Jersey School


JERSEY COLLEGE SCHOOL
1914 & 1915







The following story and the photographs above were send to me by Joan Goodpasture Quigg, daughter of Floyd and Bertha Mason Goodpasture.

"I went to Mt. Vernon one room school house that used to be seen from the Arcadia blacktop, across from property later owned by Norma and Edward Charlesworth who lived on the corner just a little east and across the road from the old school. A small farming community was located north a very short distance called "String Town." Driving east a mile or so, crossing Indian Creek, you would then be in Cracker's Bend. Traveling west, you crossed a RR track, at what is now Triopia High School. Mt. Vernon has been torn down many years. The school was on the north side of the road and on top of the hill. We had gravel springs water then at the old school and if it ran out, the teacher would take us down the road east and cross the road over to that house to get some water. They had a bucket that went down in the well and brought the water up in a bucket and we would all get a drink. Then we would run back to school.

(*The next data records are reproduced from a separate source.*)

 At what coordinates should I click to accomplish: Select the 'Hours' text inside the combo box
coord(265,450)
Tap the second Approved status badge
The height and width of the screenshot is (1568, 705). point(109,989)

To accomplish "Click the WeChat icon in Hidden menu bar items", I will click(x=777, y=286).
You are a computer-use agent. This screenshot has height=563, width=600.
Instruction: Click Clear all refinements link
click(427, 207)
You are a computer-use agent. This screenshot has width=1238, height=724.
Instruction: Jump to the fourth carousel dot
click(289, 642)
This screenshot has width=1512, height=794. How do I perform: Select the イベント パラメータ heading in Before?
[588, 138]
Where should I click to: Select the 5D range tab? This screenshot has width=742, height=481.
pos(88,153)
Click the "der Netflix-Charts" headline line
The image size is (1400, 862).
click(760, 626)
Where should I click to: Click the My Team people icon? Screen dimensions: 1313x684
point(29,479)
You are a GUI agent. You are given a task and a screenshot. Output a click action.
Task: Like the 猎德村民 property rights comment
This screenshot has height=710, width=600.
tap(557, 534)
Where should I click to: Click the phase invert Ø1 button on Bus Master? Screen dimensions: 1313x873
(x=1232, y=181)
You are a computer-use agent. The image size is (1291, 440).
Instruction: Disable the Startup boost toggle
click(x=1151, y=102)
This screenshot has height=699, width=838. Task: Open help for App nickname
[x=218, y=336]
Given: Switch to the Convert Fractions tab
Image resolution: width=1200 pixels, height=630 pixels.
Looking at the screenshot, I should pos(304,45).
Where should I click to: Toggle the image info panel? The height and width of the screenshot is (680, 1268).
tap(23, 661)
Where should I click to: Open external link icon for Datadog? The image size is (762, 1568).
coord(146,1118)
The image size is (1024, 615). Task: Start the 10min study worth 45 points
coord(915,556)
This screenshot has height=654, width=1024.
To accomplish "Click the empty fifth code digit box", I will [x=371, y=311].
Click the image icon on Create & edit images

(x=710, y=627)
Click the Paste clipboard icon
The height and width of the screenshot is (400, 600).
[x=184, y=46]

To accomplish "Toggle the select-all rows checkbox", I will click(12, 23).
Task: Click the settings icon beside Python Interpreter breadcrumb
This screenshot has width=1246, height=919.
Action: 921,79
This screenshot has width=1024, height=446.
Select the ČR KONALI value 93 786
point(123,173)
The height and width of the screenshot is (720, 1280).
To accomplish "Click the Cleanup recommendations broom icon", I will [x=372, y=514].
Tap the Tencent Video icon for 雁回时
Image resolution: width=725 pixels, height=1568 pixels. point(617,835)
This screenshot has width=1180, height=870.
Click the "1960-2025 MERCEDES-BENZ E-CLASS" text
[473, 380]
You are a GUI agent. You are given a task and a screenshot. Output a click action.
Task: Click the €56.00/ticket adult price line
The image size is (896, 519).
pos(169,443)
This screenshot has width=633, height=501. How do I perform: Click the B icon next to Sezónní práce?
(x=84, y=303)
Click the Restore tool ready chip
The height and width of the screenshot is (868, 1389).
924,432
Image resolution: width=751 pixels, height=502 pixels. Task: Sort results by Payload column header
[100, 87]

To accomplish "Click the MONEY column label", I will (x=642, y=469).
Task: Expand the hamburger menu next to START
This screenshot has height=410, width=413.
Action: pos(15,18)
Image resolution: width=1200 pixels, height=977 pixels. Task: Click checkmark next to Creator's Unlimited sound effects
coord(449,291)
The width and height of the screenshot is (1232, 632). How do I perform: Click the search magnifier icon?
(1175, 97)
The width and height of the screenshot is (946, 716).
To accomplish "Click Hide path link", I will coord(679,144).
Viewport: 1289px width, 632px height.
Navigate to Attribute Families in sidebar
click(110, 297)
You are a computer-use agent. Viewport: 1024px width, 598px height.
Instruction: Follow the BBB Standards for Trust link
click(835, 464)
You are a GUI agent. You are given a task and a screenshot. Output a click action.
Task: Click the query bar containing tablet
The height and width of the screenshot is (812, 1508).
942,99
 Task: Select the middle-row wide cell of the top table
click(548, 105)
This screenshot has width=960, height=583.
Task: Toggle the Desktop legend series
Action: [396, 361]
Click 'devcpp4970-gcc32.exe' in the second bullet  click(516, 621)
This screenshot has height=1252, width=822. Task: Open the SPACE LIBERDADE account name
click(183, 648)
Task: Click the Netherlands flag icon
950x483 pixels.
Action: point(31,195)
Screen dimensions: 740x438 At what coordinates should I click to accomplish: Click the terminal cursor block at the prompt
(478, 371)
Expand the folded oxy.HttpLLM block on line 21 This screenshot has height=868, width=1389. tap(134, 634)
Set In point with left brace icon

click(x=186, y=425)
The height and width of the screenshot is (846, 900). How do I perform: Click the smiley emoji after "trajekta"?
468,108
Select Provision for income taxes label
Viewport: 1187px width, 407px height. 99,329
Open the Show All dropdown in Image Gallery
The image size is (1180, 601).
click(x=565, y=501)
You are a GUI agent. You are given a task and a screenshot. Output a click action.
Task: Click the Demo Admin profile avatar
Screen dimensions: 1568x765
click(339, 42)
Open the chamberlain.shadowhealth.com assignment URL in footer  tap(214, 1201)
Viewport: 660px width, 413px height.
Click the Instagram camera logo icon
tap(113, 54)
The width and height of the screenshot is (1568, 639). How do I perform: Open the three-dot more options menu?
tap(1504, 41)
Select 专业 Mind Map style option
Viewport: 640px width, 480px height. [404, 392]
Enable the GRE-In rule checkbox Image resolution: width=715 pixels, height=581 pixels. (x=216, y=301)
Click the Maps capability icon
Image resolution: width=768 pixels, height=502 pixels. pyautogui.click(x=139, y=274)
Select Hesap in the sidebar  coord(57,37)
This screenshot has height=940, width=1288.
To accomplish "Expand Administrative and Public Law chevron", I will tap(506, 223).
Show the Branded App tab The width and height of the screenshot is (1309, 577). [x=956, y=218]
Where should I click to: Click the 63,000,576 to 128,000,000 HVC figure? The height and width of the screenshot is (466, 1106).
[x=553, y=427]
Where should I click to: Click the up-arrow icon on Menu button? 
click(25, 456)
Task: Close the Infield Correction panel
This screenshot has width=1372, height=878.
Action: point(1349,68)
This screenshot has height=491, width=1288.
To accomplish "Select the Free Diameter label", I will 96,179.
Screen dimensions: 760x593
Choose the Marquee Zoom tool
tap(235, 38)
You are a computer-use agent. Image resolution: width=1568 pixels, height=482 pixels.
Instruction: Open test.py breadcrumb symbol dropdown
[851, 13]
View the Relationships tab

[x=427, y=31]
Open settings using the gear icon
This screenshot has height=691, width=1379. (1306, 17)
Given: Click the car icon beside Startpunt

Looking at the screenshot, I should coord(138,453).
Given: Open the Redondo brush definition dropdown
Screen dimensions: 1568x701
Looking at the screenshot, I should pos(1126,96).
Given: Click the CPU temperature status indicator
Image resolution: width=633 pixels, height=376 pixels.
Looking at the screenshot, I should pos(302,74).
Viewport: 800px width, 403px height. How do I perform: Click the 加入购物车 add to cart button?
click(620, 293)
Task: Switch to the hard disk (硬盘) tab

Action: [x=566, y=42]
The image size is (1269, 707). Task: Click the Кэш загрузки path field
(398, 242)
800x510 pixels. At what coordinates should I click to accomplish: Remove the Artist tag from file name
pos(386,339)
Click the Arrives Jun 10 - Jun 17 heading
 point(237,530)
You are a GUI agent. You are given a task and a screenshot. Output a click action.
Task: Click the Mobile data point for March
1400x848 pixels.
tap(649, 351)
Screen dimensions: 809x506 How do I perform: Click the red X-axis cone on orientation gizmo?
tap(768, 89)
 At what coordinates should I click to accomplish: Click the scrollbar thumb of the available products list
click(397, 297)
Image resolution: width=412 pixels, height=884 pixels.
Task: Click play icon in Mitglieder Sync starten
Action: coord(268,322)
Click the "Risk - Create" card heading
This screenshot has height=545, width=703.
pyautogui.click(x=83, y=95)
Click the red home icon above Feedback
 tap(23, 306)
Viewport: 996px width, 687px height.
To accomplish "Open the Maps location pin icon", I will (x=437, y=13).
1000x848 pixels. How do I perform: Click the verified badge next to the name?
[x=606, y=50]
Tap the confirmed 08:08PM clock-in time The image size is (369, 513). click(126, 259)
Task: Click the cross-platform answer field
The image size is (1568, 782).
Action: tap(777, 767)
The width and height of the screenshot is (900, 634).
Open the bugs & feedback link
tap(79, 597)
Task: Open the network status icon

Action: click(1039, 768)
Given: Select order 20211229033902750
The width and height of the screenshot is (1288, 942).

I was thinking the Smith farm was west of the school more down towards the old Mt. Vernon-Morris Chapel-Smith cemetery. That (Mt. Vernon) would have been the school where your great-grandmother Lou Goodpasture would have gone, as her parents (Abram and Zannah Goodpasture) wuld have been living where Maxine and Robert Goodpasture used to live (the old Goodpasture homestead). They were the last of the Goodpastures to live in the old house. Abraham Jr. and Hannah Willard Goodpasture had come up bringing their family to settle and build east of Concord from Overton County Tennessee in 1826. Robert and Maxine renovated the old house and found a butter dish in the bottom of the well. It still was in good shape. During those early days before refrigeration they hung their butter and milk in the well to keep it cool. Never have thought about before that Abram Goodpasture would have been my great-grandfather and his son, Richard Parker Goodpasture, was my grandfather.

Since I never knew my grandfather it seems so far back to me, now I'm a great-grandmother. I was told if I was a boy my folks were going to name me Richard Wallace, but when I turned out to be a girl they named me Mary Joan. My grandfather said, "Mary is a good name but I don't know about that Joan!"

Uncle Ross' (Roscoe Goodpasture)farm joined up with my folks place and also Aunt Della's place. Dad bought the place where we lived from Lewis and Kate Goodpasture Rexroat before I was born. My sister now owns it. Our house burned down on Dec. 3, 1940 and the folks built a new one at the same location and we moved in the fall of 1941.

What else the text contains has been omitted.